Pourquoi vouloir "démontrer" ? 8-| Je cite simplement un extrait qui va dans le sens de ce que vous avancez. 8-| 8-|
Pour le reste, vous le résumez bien : une vaste pantalonnade.
Concernant la Révolution, nous nous répétons : la "roue libre" a déjà été évoqué, démontré.
P. Serna situe Bonaparte dans l'extrême centre comme si ceci était un choix personnel (on peut voir sa déstabilisation lors du 18 brumaire face au brouhaha ambiant, le désordre entraîne chez lui des désordres) ; il va donc dans l'ordre des chose de se positionner au centre (il fut un temps, on courtisait la Plaine) mais non pas en tant que "ventre mou" mais déjà pour initier un discours -comme souvent les discours centristes- qui surfe sur la vague la plus large mais dont les membres ont beaucoup à perdre, d'où leur inconstance vu où se situe le pouvoir du moment. Ensuite, il n'y a plus qu'une marche pour se dire l'homme au-dessus de tous les partis puisque d'aucun (en effet, il roule pour lui). Il y a une nuance que certainement Serna a perçue.
Citer :
Les Français ne détestaient pas la monarchie, ils avaient chassé Louis XVI. Je vous laisse apprécier à la nuance :)

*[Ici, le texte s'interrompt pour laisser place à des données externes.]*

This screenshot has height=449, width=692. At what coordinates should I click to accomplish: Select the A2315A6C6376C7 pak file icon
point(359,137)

"détester", nous n'en sommes plus à ceci. Il semble que les élites du XVIIIème dont la Révolution se fait l'écho et bien que la plupart ait eu la faveur de "despotes éclairés" montrent au doigt le fameux "absolutisme à la française".
Le terme "monarchie républicaine" ne pouvait qu'être contemporain, ce qui biaise donc un peu la volonté de "penser comme ceux de..." qui auraient été bien en peine de définir une monarchie républicaine. Il suffit de s'attarder à leur évocation de la monarchie en tant que système et non de s'arrêter aux vitupérations de divers tribuns. Maintenant, Louis XVI, pour qui aime les nuances, n'est -à ce moment- que le reflet d'une monarchie qui n'a que trop duré.
Citer :
Le parallèle fut rejeté par Bonaparte, parce que justement il allait trop loin.

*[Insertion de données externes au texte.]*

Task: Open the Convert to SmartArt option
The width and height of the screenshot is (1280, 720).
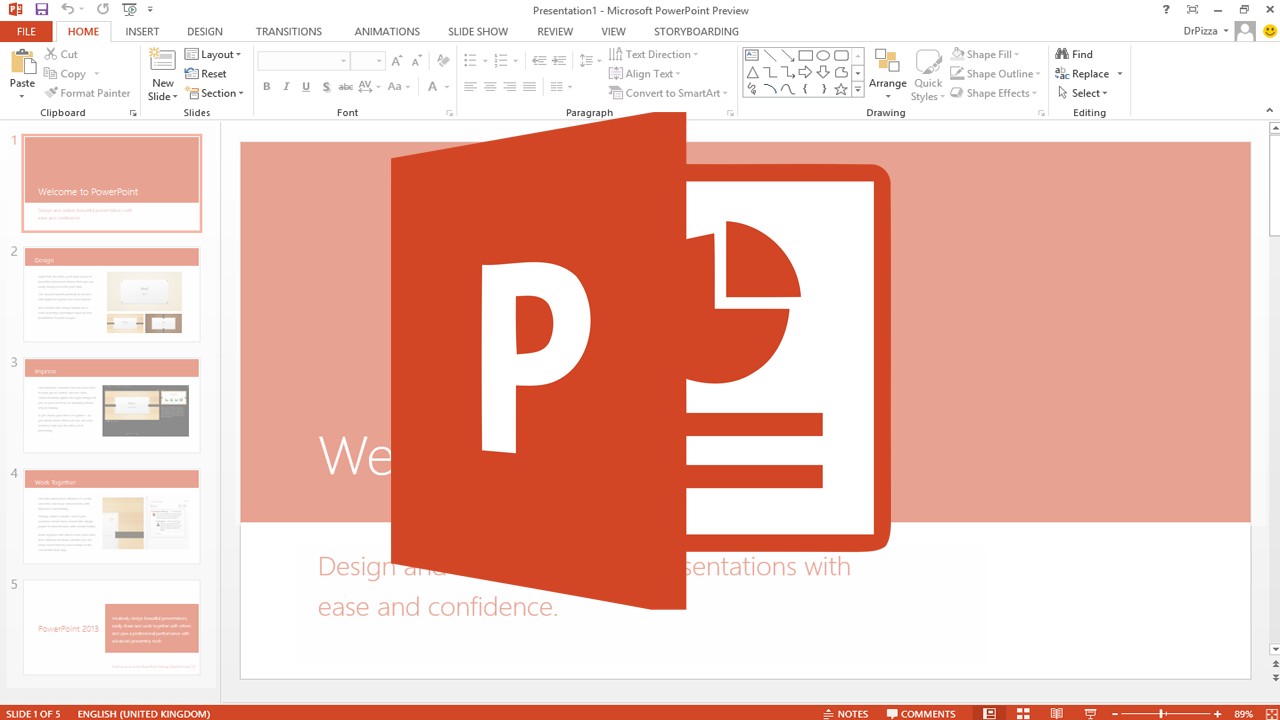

Chacun connait ce style de démarche. On retire avec une mine désolée mais il n'en reste pas moins que ceci a été vu, lu et relu et fera son chemin, ajoutez-y les "profils bas", difficile de passer à côté.
Citer :
Je trouve l'oxymore intéressantx

Comme on apprécie un merveilleux malheur né d'une force tranquille dont l'obscure clarté et la douce violence allaient amener aux Français une décennie de guerres propres. ;)
Rien donc qui n'ait été vu, revu et essoré sur d'autres sujets. Peut-être une nouvelle orientation avec la thèse de Waresquiel : dans cette attente...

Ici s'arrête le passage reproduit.